Pope, Mattarella appeal for action to reverse trend

(ANSA) - ROME, MAY 12 - Pope Francis and Italian President Sergio Mattarella both made appeals for action to combat Italy's declining birth rate on Thursday as the two-day 'General States of Birth' meeting got under way in Rome.
    National statistics agency ISTAT, meanwhile, warned that Italy's population will be down by five million by 2050 if the trend is not reversed.
    "The issue of the birthrate is a real social emergency that is not immediately perceptible like other problems that occupy the news," the pontiff said.
    "Fewer children are being born and this means impoverishing everyone's future.
    "Italy, Europe, and the West are impoverishing their future".
    He said that many young people find it hard to realize their dream of having a family.

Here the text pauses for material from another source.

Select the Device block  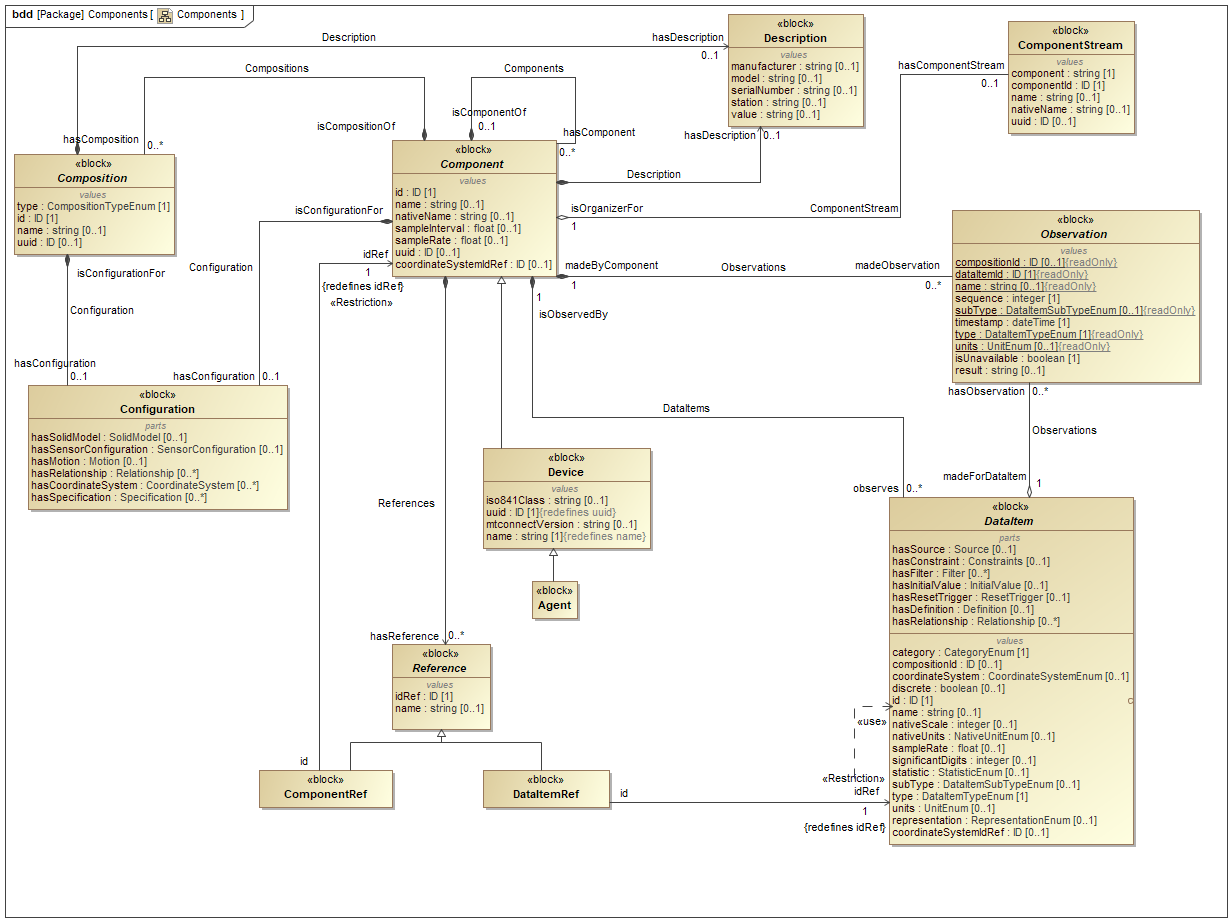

    "The beauty of a family full of children risks becoming a utopia, a dream that is difficult to realize," the pope said.
    Mattarella echoed those sentiments in a message to Gianluigi De Palo, the head of the Natality Foundation and the Family Forum, which are organizing the meeting.
    He said the phenomenon of falling birth rates was "one of the most worrying aspects of the contemporary social dynamics".
    He also pointed out that Article 31 of the Italian Constitution calls for "maternity, childhood and youth" to be protected.
    He said women too frequently have trouble obtaining equality on the labour market and having the support needed to conciliate work commitments and family life.
    "Professional commitment and work cannot be in opposition to the choice of becoming a mother," he said.
    "Policies for the family are an essential contribution to development".
    ISTAT President Gian Carlo Blandiardo said that structural measures would be needed to stop the population falling by five million by 2050.
    The Italian population fell just under the 59-million mark at the end of 2021 after a net drop of 616,000 residents in two years.
    The statistics agency said that, if the trend continues as it is, only 52% of the population will be working age (20-66) in 2050 and they will have to take care of the under-20s (16% of the population) and, at the same time, produce enough resources to maintain the nation's pensioners (32%). (ANSA).